Living on the Coast is great! Cool, moist, and that fresh salt air coming onshore after thousands of miles of open sea. Pleasant in the nostrils but tough on your antennas. Put a bare copper wire outside and it turns green almost immediately. If you are inland a ways it's another story, the wire is still bright and shiny for years. Ah, well.
That corrosion causes all sorts of problems. Not just the long-term destruction of the wire but almost immediate intermittent connections, increased intermodulation products, and generally degraded antenna performance. Copper oxide is a semiconductor, working as several distributed and sloppy diodes. They act as frequency mixers and multipliers, turning your antenna connections into a mess of unpredictable spurious signal product generators. Even strong incoming signals mix with other signals to produce puzzling interference.
When moisture gets into your coaxial transmission line it's even worse. If the dielectric absorbs moisture then loss increases and your signal decreases. That low loss foam loses its advantage when it becomes a sponge. That nice and shiny braided shield becomes a wick for moisture and spreads it down the cable, turning it first to green and finally to black as water eats its way into the metal. Soon your low-loss coaxial cable is just a long attenuator.
What do we do? Two choices: Keep it dry by keeping it indoors or sealed up tightly, or use corrosion resistant components.
If we use stainless steel antenna wire then the system efficiency is a bit lower (due to higher wire resistance) but the wire lasts for many years. I have employed used salmon trolling line (about AWG #16 ?) successfully. At one time I had a quarter mile wire strung over saltwater as an antenna. Fifty years later I am still using pieces of the same wire. No sign of corrosion yet. It is hard to work with and you must use compression clamps for connections.
If you use insulated wire it will keep the elements away from the copper for a while. The insulation effects on electrical performance are minimal. The insulation just adds weight and, unfortunately, no one makes copper jacketed steel antenna wire that is insulated. So plan on leaving slack in it and put up with the sag.

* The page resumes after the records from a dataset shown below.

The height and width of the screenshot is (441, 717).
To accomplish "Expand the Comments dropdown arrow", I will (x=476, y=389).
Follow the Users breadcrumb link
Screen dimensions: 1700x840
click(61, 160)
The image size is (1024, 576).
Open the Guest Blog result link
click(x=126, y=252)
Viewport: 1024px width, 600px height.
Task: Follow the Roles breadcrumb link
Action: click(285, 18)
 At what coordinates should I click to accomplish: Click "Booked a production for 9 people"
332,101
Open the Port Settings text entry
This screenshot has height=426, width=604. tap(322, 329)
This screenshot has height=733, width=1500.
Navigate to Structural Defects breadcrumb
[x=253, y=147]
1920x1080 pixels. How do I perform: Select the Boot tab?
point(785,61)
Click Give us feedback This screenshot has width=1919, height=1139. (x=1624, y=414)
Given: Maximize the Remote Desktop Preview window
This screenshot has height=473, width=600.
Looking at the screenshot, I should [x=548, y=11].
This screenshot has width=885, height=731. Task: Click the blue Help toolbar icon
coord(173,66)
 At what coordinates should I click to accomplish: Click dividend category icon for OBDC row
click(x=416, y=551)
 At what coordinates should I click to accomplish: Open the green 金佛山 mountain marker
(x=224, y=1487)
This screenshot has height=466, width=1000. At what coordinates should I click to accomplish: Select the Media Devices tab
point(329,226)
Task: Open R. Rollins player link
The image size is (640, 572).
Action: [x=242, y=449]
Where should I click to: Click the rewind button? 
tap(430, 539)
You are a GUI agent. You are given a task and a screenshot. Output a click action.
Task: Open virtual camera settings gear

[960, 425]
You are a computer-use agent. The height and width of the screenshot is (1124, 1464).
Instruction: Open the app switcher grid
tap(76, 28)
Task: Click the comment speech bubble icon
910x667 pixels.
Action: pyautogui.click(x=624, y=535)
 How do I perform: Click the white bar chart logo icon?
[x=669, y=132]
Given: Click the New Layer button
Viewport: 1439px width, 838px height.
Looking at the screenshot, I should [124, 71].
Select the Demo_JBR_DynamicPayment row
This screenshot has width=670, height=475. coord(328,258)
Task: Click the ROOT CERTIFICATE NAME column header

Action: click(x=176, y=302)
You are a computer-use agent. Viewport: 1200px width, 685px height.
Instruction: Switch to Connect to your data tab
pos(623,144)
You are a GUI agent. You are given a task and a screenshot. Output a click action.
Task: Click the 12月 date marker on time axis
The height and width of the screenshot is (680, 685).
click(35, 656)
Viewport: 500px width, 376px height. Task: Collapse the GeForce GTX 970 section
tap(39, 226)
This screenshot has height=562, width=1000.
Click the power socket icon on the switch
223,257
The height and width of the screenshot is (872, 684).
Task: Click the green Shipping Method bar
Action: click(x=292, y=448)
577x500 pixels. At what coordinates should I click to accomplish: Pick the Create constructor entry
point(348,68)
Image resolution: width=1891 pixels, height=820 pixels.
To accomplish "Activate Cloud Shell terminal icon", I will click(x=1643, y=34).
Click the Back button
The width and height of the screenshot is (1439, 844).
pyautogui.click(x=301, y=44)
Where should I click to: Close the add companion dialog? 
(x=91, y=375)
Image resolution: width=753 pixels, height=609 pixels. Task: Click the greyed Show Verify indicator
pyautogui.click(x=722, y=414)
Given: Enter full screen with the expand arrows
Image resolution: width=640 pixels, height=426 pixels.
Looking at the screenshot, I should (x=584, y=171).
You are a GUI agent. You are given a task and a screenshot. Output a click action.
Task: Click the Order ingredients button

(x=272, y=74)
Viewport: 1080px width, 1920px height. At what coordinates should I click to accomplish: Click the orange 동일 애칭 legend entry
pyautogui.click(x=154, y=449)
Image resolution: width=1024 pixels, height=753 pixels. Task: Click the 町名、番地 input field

That leaves the outdoor termination connections to be dealt with. Weather proof connectors are few and far between. They involve lots of gaskets and “O” rings to seal them. Even then, they should be protected from the elements. Avoid putting connectors outdoors if you can. Use solder or clamps and do your best to protect them. PL259s are not weather resistant. “N” fittings and BNCs are not much better. Wrap them and put them in a dry enclosure.
The new silicone tape looks promising but has only been on the market for a few years. I'm waiting to see how it holds up before recommending it. For 50 years the standard in weather resistant tape has been 2 layers of rubber splicing tape covered with a couple layers Scotch(tm) #88 vinyl tape and sealed liberally with Scotch-Seal(tm). However multiple coats of “Liquid Tape” like Performix(tm) LT14023 or Permatex(tm) 85120 will make an easy-to-apply flexible coating for any exposed connections.
Flooding the connection with silicone grease before taping helps exclude water. The grease is a good dielectric and does not affect performance, but talk about messy! Hard to re-work, too. I have heard of using hot-melt glue to seal connections but I doubt that it would bond tightly nor remain flexible enough. Silicone grease flooded heat-shrink tubing is used in underground electrical work and might be worth consideration.
Housing the connection should be carefully considered. An inverted can will help. Be sure to leave the bottom open so that no moisture collects. Likewise, if you enclose your coax in conduits be sure to slope each run and provide drains so no moisture collects for long. Those plastic electrical boxes are nice, gaskets and everything.
For top-notch station performance check your antenna system frequently and replace any corroded or degraded components.